Considérons à cette aune la situation française à la veille de notre échéance présidentielle
Par les affaires toujours plus nombreuses, les fraudes en tous genres, l'impunité, la corruption, le carriérisme interminable, la classe politique française s'est toujours plus déconsidérée. De Sarkozy à Hollande, la coupe est pleine pour toujours plus de français : droite ou gauche, pas mieux !
Sans nuance, cette classe politique est rejetée dans son ensemble, avec dégoût et colère par beaucoup de nos concitoyens quand le FN surfe sur ce sentiment en chevalier blanc vs peste brune. Cette disqualification s'est élargie à un ensemble appelé « système » où les organismes de contrôle notamment, sont minés par les conflits d'intérêt (par exemple dans le nucléaire, la santé, l'agro-alimentaire) qui sont souvent des corruptions cachées déniées mais évidentes pour le peuple. Le « Tous pourris » d'extrême-droite a fait et fait beaucoup de dégâts quand à longueur de journaux, de journée tombent les faits de corruption, de fraude, d'enrichissement etc...
Ce monde apparaît comme une écurie d'Augias qui réclame un homme providentiel, celui ou celle qui apparaîtra anti-système pour donner un coup de balai. Le peuple n'attend plus rien c'est dire que celui ou celle qui saura séduire par tous les moyens deviendra providentiel et raflera la mise. Providentiel ? Quelle connerie dangereuse ! C'est l'aventure !

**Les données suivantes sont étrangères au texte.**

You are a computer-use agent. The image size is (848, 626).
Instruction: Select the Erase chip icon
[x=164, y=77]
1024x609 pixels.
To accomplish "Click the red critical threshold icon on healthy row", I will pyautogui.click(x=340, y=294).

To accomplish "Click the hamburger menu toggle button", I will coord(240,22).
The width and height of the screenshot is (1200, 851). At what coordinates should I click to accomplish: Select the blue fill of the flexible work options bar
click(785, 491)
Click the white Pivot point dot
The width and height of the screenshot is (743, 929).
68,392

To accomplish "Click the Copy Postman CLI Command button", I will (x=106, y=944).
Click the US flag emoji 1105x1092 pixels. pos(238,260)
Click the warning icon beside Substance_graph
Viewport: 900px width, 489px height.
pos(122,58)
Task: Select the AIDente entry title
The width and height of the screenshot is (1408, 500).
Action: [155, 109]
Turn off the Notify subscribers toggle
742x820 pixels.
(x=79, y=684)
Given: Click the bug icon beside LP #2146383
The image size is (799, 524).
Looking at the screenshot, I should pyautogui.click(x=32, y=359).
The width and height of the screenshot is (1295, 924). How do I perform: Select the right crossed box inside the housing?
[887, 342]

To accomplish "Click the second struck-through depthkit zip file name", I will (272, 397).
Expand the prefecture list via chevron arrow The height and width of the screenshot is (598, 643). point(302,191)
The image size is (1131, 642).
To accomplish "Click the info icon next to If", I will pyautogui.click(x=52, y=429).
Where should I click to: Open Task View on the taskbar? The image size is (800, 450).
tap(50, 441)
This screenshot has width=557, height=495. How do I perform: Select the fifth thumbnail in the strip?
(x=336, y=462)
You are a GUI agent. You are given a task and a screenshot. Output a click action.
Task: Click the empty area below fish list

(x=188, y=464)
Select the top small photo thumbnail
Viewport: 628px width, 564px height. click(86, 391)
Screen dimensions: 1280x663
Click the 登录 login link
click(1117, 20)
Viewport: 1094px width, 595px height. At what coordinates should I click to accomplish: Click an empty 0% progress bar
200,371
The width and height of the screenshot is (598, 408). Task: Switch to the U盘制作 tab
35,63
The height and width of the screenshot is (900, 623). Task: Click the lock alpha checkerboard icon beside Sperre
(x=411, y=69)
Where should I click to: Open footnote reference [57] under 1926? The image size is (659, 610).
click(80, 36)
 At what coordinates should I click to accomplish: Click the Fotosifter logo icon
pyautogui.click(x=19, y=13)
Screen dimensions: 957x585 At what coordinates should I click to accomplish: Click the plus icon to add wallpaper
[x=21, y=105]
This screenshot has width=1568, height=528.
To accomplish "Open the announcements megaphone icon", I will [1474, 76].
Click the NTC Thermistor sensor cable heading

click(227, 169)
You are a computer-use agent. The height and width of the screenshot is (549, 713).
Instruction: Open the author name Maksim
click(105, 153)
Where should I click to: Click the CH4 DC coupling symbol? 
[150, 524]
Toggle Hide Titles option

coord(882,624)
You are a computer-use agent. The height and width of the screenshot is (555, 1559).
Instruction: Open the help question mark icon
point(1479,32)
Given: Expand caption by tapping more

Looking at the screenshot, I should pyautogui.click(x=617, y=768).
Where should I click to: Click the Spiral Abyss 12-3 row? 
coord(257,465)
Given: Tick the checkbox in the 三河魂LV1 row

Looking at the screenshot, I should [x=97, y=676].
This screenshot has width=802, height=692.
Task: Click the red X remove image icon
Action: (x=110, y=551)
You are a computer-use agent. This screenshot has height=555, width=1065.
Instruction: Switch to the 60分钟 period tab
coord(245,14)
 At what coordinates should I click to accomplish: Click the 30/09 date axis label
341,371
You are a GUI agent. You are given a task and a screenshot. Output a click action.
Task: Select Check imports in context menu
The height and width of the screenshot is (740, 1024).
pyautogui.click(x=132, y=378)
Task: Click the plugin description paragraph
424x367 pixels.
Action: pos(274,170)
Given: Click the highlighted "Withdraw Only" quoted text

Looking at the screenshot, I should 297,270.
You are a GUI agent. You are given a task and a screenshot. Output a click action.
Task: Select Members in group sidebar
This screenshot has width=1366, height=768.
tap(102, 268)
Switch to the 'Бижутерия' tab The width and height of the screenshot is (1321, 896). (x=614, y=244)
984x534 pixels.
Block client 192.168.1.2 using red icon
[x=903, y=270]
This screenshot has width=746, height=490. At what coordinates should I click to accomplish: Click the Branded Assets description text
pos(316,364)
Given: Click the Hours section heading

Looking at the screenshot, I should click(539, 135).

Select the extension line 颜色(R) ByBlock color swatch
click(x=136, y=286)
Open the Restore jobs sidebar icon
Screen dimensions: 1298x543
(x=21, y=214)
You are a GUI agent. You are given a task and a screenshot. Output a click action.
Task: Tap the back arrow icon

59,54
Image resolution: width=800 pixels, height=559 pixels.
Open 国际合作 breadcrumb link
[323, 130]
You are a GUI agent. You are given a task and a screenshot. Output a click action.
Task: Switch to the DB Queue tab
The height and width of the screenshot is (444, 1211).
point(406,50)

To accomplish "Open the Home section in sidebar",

Tous les candidats potentiels (primaires droite et gauche, écolo, confondues) apparaissent comme liés au système, prompts à oublier tout engagement de campagne, où personne ne s'impose comme leader mais comme chef de clan inapte à entraîner un mouvement populaire.
En 2017, il est vain d'attendre un rejet de cette candidature par la peur d'un profil extrémiste, d'une personnalité douteuse, d'un programme électoral bancal ou franchement délirant. En clair, la candidature Le Pen ne sera pas rejetée par peur du FN, de sa candidate, de son programme y compris si ses thèses ne plaisent pas, y compris si l'électeur ne croit pas non plus à ses promesses. Au contraire : plus elle s'affirmera virulente, plus elle captera d'électeurs écœurés. La voie moyenne a perdu d'avance. L'élection américaine renforce le danger d'une présidente Front National (et la ruée des courtisans après). M.L.P attend son heure au-dessus de la présente mêlée.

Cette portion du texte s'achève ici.